I’m trying to write code to reverse elements of data chunks from linear array:

const int WORDLEN = 3;

const int GRIDSIZE = 32;

const int BLOCKSIZE = 256;

texture<char, 1> texWordsGPU;

__global__ void testKernel( int g_wordlen, long g_len, char* g_wordsProcessedGPU)


   for(int i=blockIdx.x*blockDim.x; i<g_len; i+=blockDim.x*gridDim.x)

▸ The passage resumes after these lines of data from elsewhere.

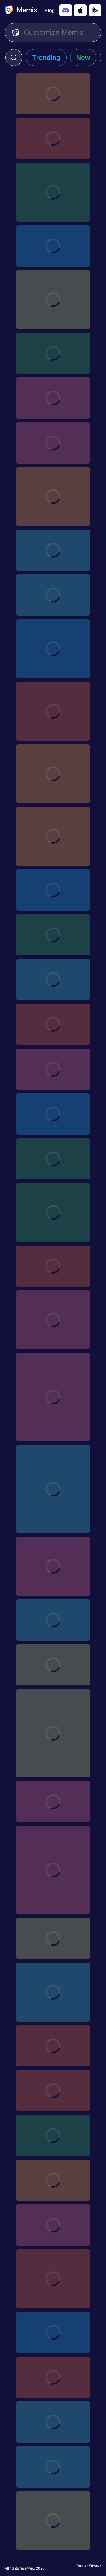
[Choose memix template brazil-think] (53, 1733)
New (83, 57)
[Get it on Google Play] (95, 10)
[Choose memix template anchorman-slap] (53, 93)
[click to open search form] (14, 57)
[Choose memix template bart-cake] (53, 2332)
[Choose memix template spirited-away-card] (53, 2135)
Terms (81, 2565)
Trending (46, 57)
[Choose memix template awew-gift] (53, 353)
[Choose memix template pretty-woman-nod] (53, 2467)
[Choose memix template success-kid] (53, 773)
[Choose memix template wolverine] (53, 1397)
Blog (49, 10)
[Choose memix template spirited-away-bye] (53, 1069)
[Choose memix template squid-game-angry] (53, 2377)
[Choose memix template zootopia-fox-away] (53, 1938)
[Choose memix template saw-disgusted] (53, 2278)
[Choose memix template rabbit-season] (53, 979)
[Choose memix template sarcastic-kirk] (53, 1212)
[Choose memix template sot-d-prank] (53, 1158)
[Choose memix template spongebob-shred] (53, 1024)
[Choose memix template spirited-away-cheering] (53, 2090)
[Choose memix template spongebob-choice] (53, 1566)
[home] (21, 10)
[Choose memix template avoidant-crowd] (53, 1801)
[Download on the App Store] (80, 10)
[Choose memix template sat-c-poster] (53, 934)
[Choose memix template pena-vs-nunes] (53, 138)
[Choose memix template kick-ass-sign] (53, 246)
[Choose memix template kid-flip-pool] (53, 711)
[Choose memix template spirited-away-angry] (53, 2180)
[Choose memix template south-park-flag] (53, 1620)
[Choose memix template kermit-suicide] (53, 1319)
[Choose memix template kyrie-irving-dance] (53, 1114)
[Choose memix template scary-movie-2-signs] (53, 2225)
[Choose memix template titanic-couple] (53, 398)
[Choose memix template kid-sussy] (53, 1870)
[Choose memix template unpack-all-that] (53, 1489)
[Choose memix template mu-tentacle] (53, 550)
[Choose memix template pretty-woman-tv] (53, 2422)
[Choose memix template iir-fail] (53, 192)
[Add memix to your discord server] (65, 10)
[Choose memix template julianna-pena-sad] (53, 299)
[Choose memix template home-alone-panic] (53, 443)
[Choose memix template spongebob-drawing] (53, 836)
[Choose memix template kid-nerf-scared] (53, 648)
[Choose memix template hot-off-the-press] (53, 1664)
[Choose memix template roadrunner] (53, 890)
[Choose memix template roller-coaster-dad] (53, 496)
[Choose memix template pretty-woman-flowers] (53, 2520)
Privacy (95, 2565)
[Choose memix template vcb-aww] (53, 1992)
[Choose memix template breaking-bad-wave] (53, 595)
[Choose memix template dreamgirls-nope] (53, 1266)
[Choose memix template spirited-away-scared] (53, 2045)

      for(c = 0; c < g_wordlen; c++)

         g_wordsProcessedGPU[c + i+threadIdx.x] = tex1Dfetch(texWordsGPU, (g_wordlen - c -1) + i+threadIdx.x);



void runTest( int argc, char** argv)


    long len = WORDLEN * wordcount;

    char* words = new char[len];

    len = gen_word_list(WORDLEN,words,len);  //generate test data

   char* wordsGPU;

    char* wordsProcessedGPU;

    cudaMalloc((void**)&wordsGPU, len * sizeof(char));

    cudaMalloc((void**)&wordsProcessedGPU, len * sizeof(char));

    cudaMemcpy(wordsGPU, words, len * sizeof(char), cudaMemcpyHostToDevice);

   cudaBindTexture(0, texWordsGPU, wordsGPU, len * sizeof(char));

   dim3  grid( GRIDSIZE, 1, 1);

    dim3  threads( BLOCKSIZE, 1, 1);

    testKernel<<< grid, threads >>>( WORDLEN, len,  wordsProcessedGPU);

   cudaMemcpy(words, wordsProcessedGPU, len * sizeof(char), cudaMemcpyDeviceToHost);

for example, the expected result for "0123456789ab… " must be "210543876ba9… " but the result of GPU calculation something like "210453786ab9… "

So, where is an error?

Huh? for c == 1 and threadIdx.x == 0 you will write at the same place as for c == 0 and threadIdx.x == 1, but a different value.

Though unless you change your code to use shared memory, I think it will be impossible to be any faster than the CPU. If done right, it will probably also make your code simpler.